2 months to reach maturity
This plant has no fragrance
Pak Choi 'Joi Choi' Overview
Brassica rapa var. chinensis 'F1 Joi Choi' is an oriental vegetable that is really hardy. Its dark green leaves with striking white central ribs can be sliced and added to stir fries, steamed for a tasty spinach-like flavour or used raw in salads. Pak Choi 'Joi Choi' is less prone to bolting in hot weather and can be used as a cut and come again plant with up to four pickings from each plant.
Common problems with Pak Choi 'Joi Choi'
Limit pest activity by keeping beds weed-free and handpicking caterpillars and bugs. Avoid wetting foliage if possible to prevent rots and fungal infections.
Pak Choi 'Joi Choi' Companion Plants
Cabbage, Cauliflower and Brussels sprouts.
How to harvest Pak Choi 'Joi Choi'
Cut whole heads at soil level when they are compact and firm and before seed stalks form usually 8 to 10 weeks to after sowing. Complete the harvest before the arrival of freezing weather. Baby leaves for salads can be picked off young plants when they reach 5 cm (2"). Allow the plant to regrow before picking again.

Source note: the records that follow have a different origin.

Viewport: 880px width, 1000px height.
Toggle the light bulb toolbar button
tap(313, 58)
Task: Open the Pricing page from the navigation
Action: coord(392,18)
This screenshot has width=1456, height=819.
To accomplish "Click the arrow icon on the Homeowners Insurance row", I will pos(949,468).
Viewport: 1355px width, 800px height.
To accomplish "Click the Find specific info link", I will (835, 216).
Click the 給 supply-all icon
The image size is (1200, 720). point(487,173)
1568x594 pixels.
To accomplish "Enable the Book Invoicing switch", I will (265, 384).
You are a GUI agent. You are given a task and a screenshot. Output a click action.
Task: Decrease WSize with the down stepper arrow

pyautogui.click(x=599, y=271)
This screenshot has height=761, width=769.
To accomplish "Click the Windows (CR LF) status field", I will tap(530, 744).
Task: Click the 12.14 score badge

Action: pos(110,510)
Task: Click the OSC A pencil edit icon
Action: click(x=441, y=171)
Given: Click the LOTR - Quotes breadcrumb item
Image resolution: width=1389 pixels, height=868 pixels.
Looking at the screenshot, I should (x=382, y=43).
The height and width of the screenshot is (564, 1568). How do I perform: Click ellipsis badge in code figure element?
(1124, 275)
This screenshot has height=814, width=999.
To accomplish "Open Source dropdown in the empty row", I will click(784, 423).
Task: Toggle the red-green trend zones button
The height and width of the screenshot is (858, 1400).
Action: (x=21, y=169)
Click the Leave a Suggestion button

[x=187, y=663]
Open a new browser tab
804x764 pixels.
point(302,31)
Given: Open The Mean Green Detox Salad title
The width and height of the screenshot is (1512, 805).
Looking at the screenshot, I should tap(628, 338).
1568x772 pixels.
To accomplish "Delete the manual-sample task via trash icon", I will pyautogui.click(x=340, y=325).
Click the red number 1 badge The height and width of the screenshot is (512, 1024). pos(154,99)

How to propagate Pak Choi 'Joi Choi'
Can be sown from April to August (Northern hemisphere). Sow thinly 1.5 cm (1/2") deep into prepared seed beds or module trays. Germination should occur within 7 to 10 days, thin seedlings when needed and use these in salads. A spacing of 7.5-10 cm for seedlings, 20 cm for semi-mature plants, 25-30 cm for mature plants is recommended. In milder areas, seeds can be sown outside from March and as late as October provided they have some frost protection such as cloches or fleece.
Special features of Pak Choi 'Joi Choi'
Rotate with other vegetable groups only to use the same spot in 4 years!
Can be grown in containers provided they are wide enough.
Other uses of Pak Choi 'Joi Choi'
Often used in salads or stir-fries as a baby leaf, or used in a variety of Oriental dishes as a cooked vegetable when semi-mature.